» **Prompt**:
Find the line containing "The width and". Retype it and every later line of the records exactly, leaving out pictures.

» **Collected data entries**:
____________
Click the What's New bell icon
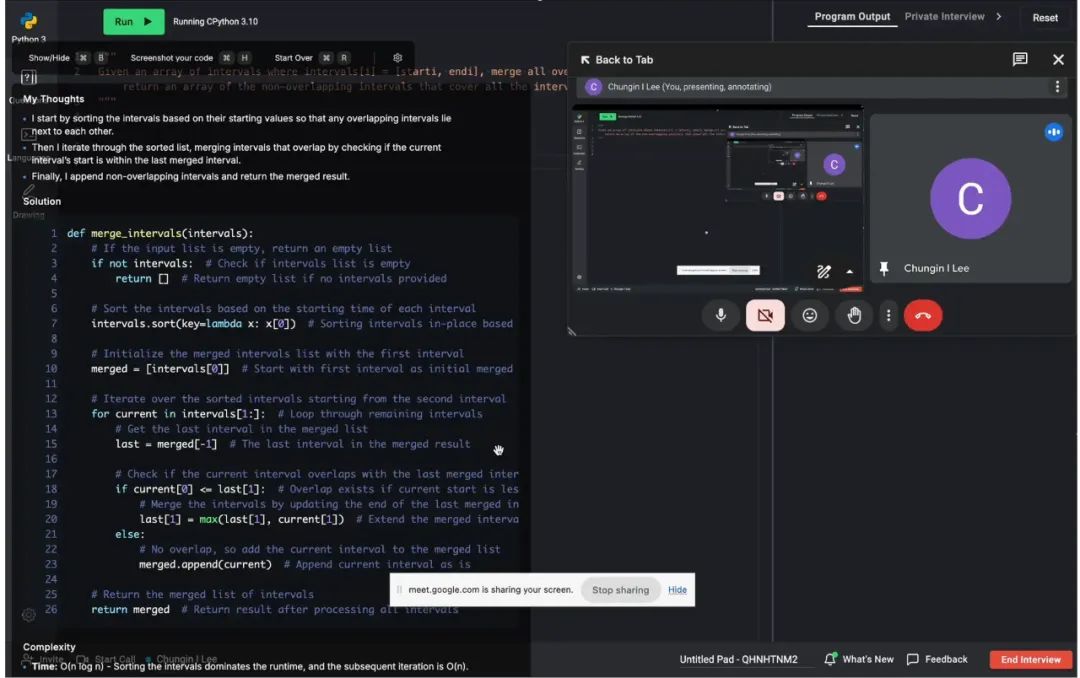(830, 659)
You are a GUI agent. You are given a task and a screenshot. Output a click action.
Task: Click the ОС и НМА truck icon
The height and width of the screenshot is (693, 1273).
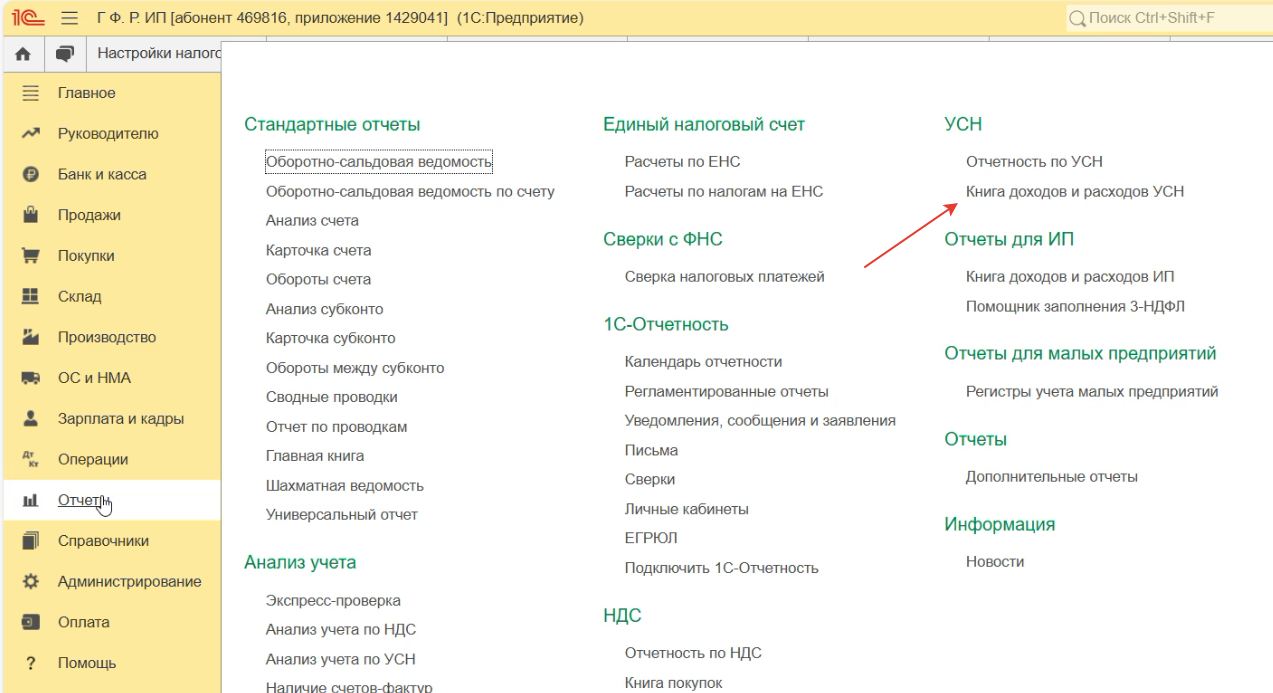point(30,378)
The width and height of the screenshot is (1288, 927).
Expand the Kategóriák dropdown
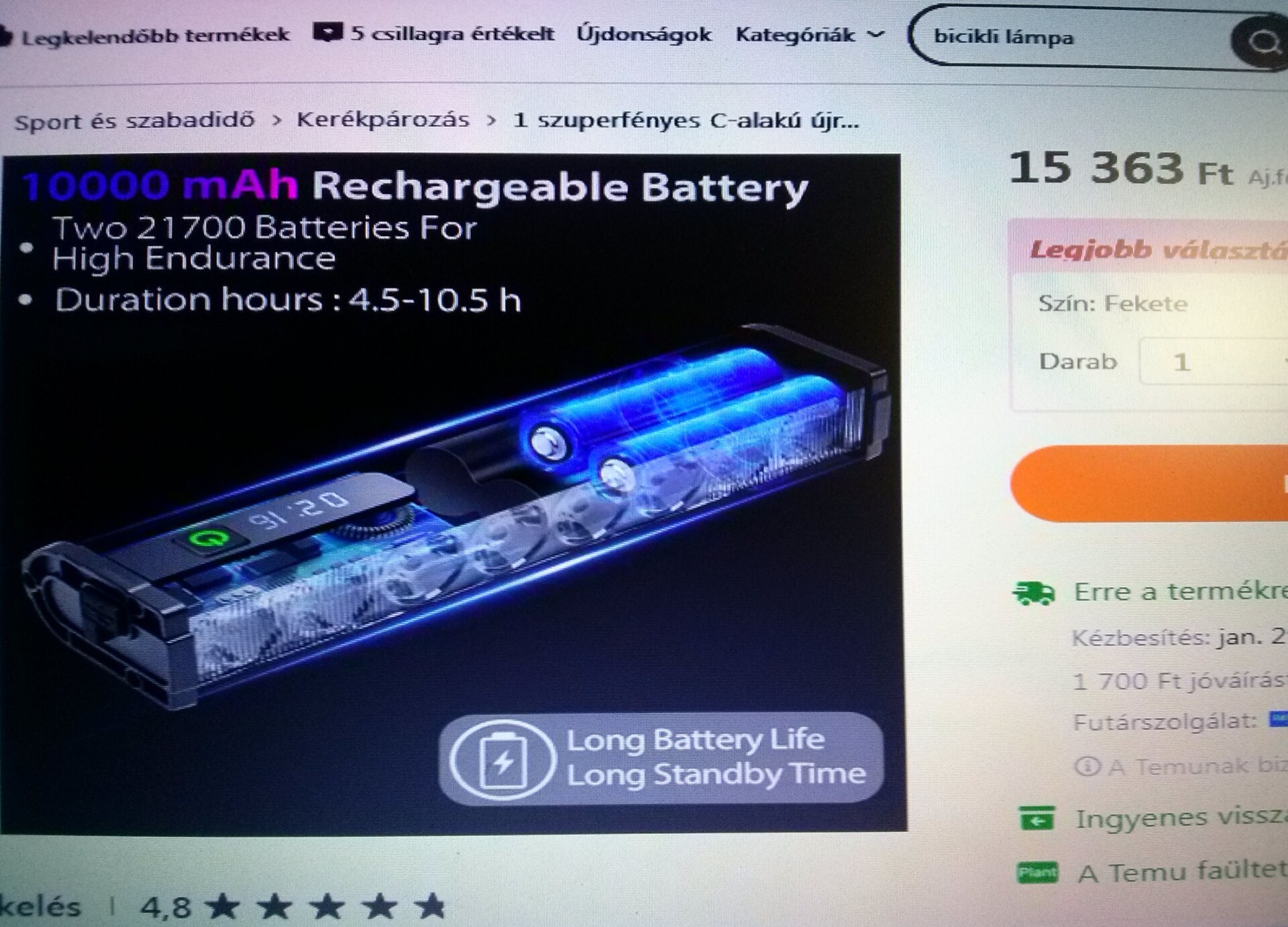810,35
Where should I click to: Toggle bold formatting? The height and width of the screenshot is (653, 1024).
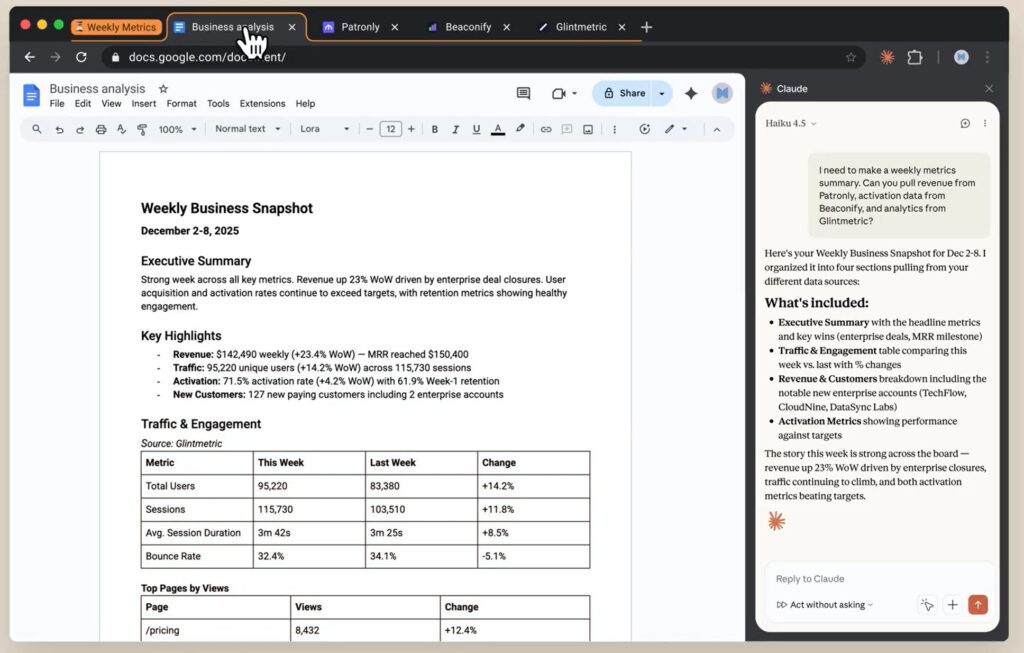434,129
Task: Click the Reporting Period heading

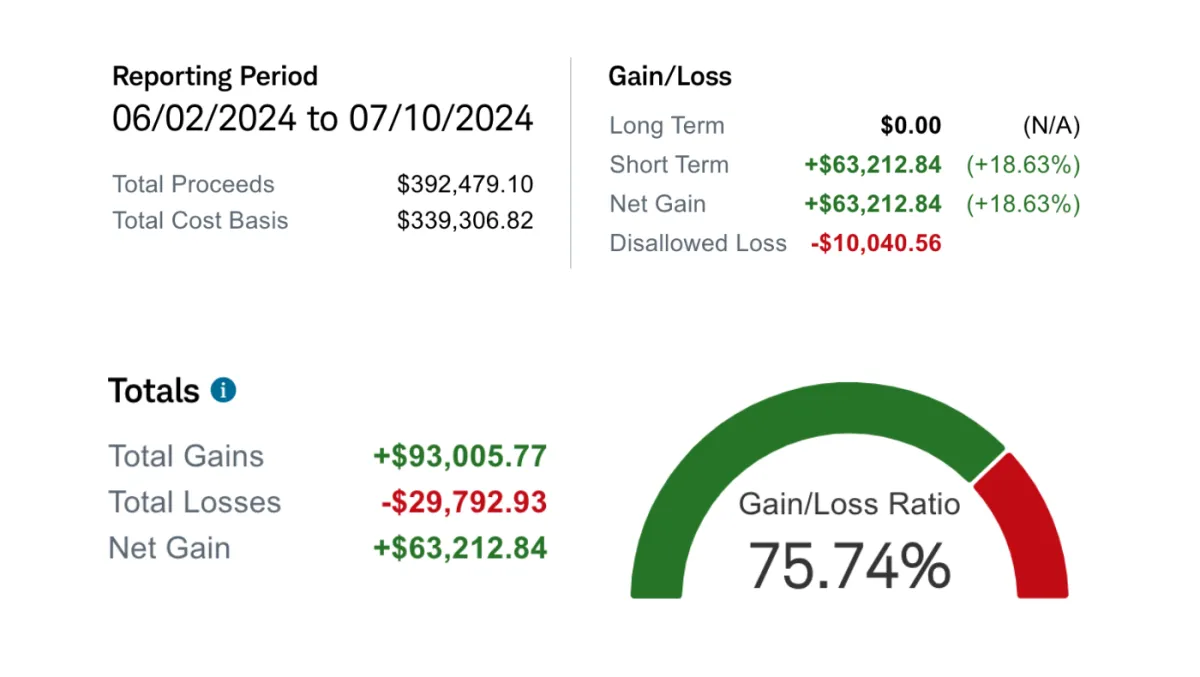Action: (215, 77)
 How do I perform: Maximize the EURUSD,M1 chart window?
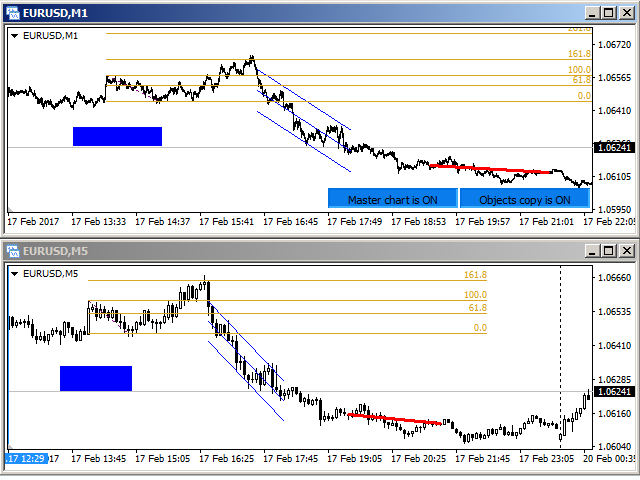pyautogui.click(x=607, y=12)
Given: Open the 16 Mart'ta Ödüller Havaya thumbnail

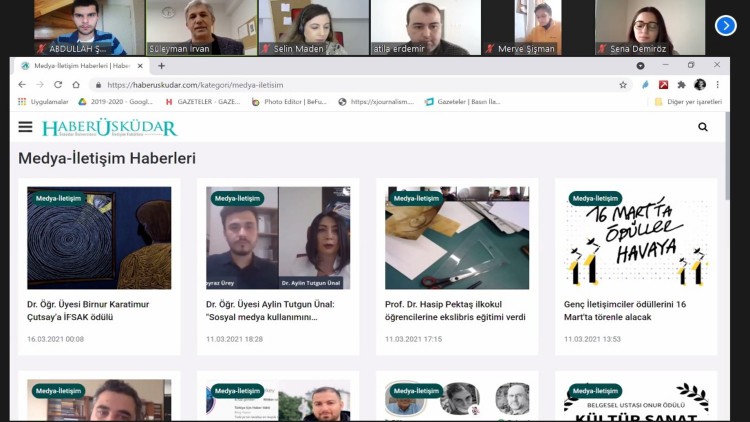Looking at the screenshot, I should click(636, 238).
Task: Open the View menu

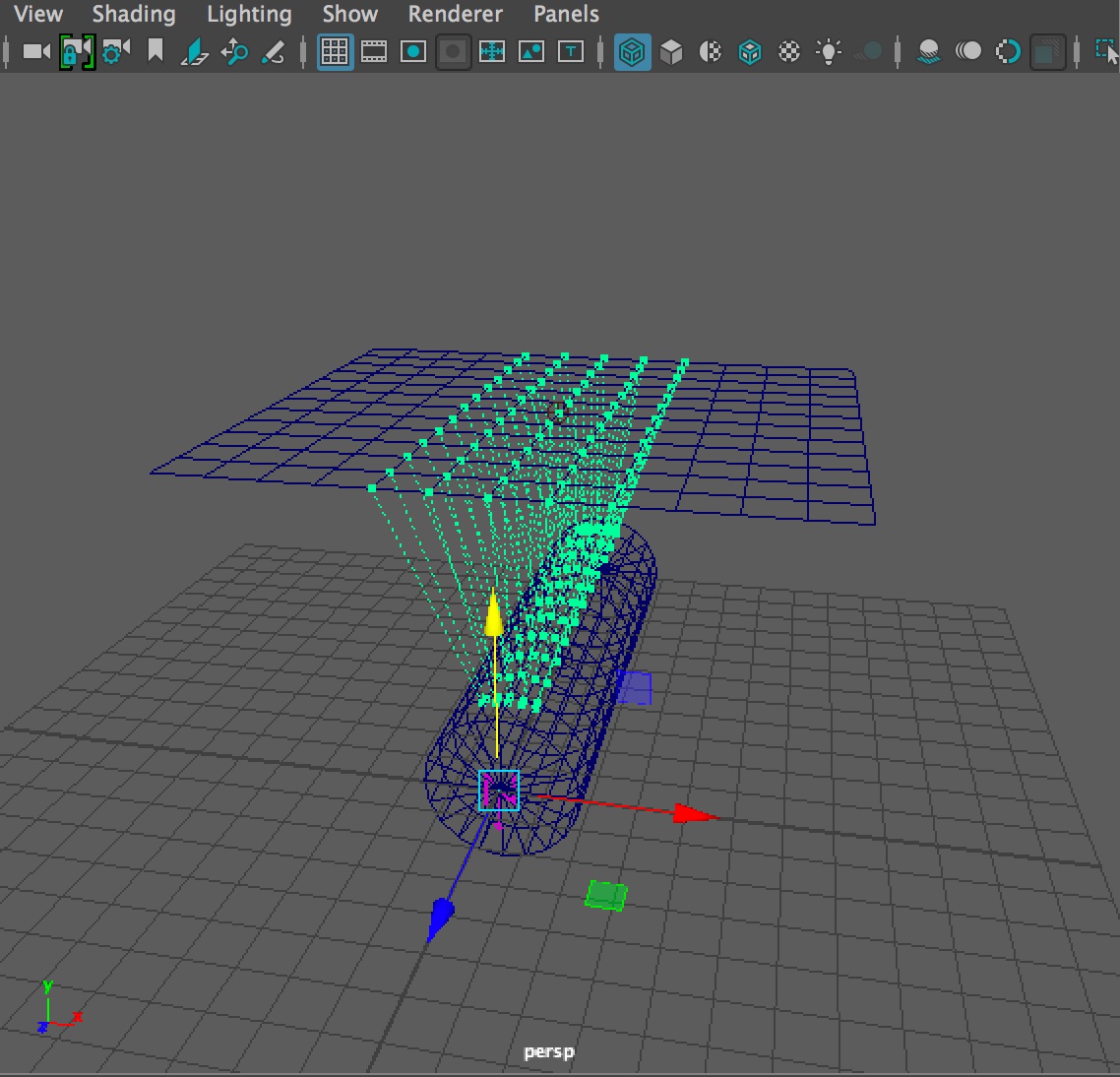Action: pos(38,14)
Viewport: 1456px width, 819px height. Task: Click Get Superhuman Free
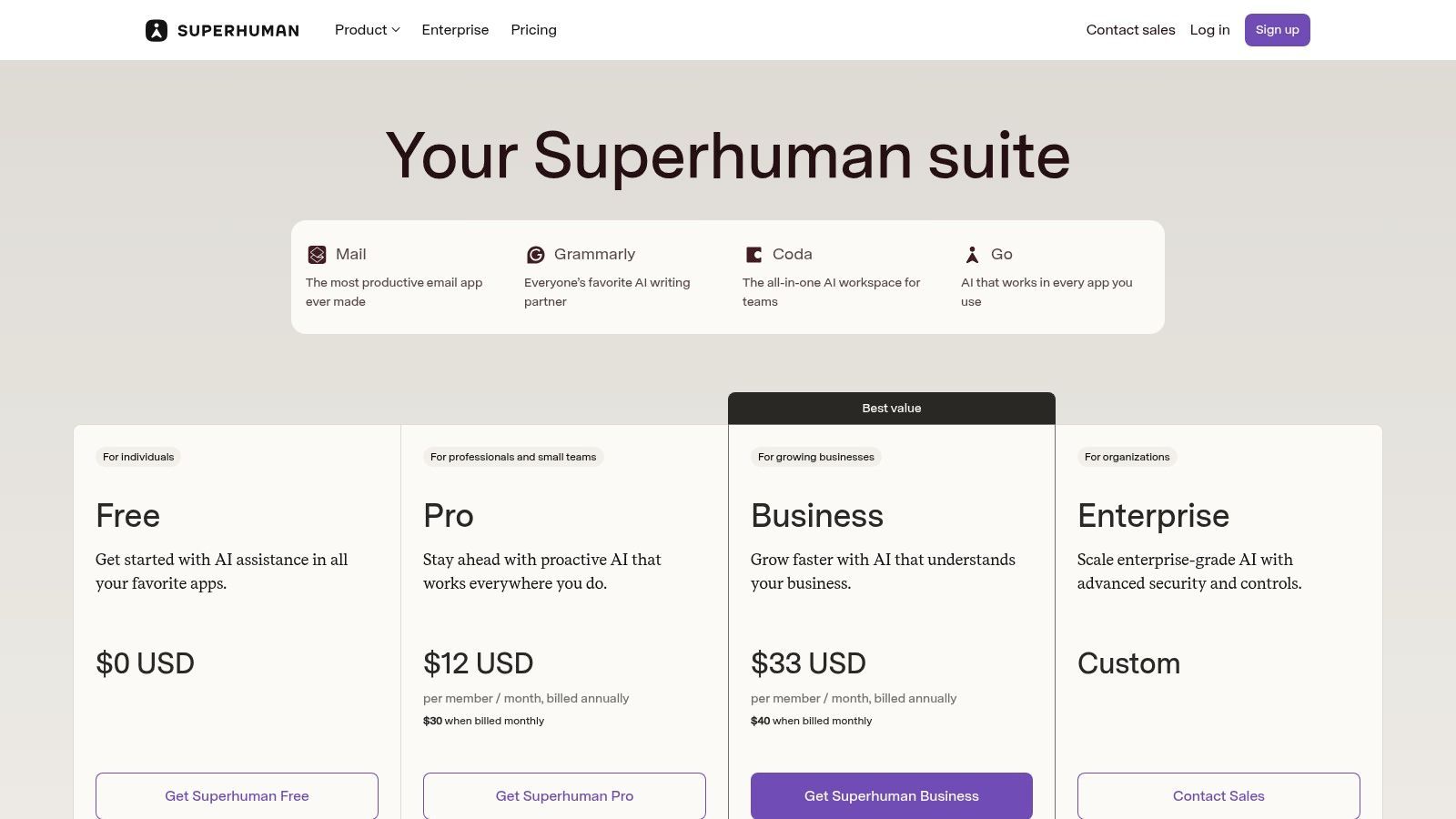click(237, 795)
____________
» **Answer for the task**:
The width and height of the screenshot is (1288, 927).
Expand the Kategóriák dropdown
810,35
Where should I click to: Toggle bold formatting? The height and width of the screenshot is (653, 1024).
434,129
Task: Click the Reporting Period heading

Action: (215, 77)
 How do I perform: Maximize the EURUSD,M1 chart window?
pyautogui.click(x=607, y=12)
Given: Open the 16 Mart'ta Ödüller Havaya thumbnail

Looking at the screenshot, I should click(636, 238).
Task: Open the View menu

Action: pos(38,14)
Viewport: 1456px width, 819px height. Task: Click Get Superhuman Free
click(237, 795)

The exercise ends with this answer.